The officers of the Company shall serve at the pleasure of the Board. Such officers shall have the authority and duties delegated to each of them, respectively, by the Board from time to time. The elected officers of the Company shall be a Chairman of the Board, a Chief Executive Officer, a President, a Chief Financial Officer, a Secretary, a Treasurer and such other officers (including, without limitation, Executive Vice Presidents, Senior Vice Presidents and Vice Presidents) as the Board from time to time may deem proper. The Chairman of the Board shall be chosen from among the Directors.
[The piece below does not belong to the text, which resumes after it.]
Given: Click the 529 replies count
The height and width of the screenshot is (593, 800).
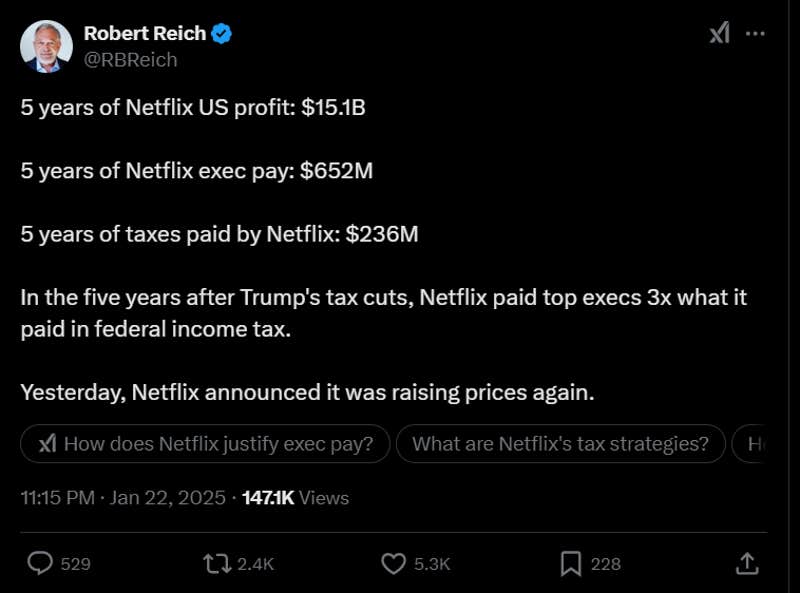Looking at the screenshot, I should (x=75, y=563).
All officers elected by the Board shall each have such powers and duties as generally pertain to their respective offices, subject to the specific provisions of this Article VIII. The Board or any committee thereof may from time to time elect or appoint, as the case may be, other officers (including one or more Assistant Secretaries and Assistant Treasurers) and agents, as may be necessary or desirable for the conduct of the business of the Company. Such other officers and agents shall have such duties and shall hold their offices for such terms as shall be provided in this Agreement or as may be prescribed by the Board or such committee, as the case may be.
Section 8.2    Election and Term of Office.
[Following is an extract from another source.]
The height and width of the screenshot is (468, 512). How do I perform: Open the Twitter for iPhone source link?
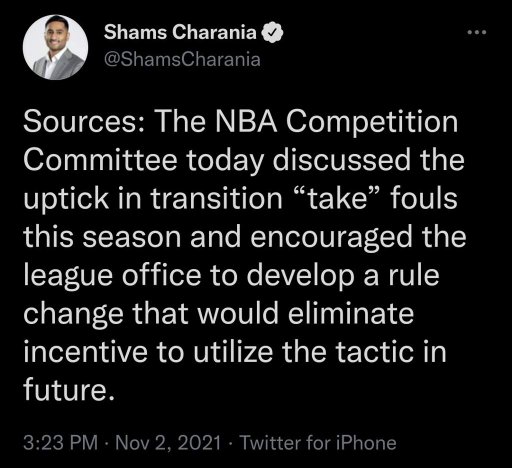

The officers of the Company shall be elected annually by the Board at the regular meeting of the Board held after the annual meeting of the Members or at such time and for such term as the Board shall determine. Each officer shall hold office until such person’s successor shall have been duly elected and shall have qualified or until such person’s death or until he shall resign or be removed pursuant to Section 8.13.
Section 8.3    Chairman of the Board.
The Chairman of the Board shall preside at all meetings of the Members and of the Board. If the Chairman is unable to preside at a meeting of the Board and the Chief Executive Officer is also unable to preside at such meeting pursuant to Section 8.4, then the Directors may appoint another Director to preside at such meeting. The Directors also may elect a Vice-Chairman to act in the place of the Chairman upon his absence or inability to act.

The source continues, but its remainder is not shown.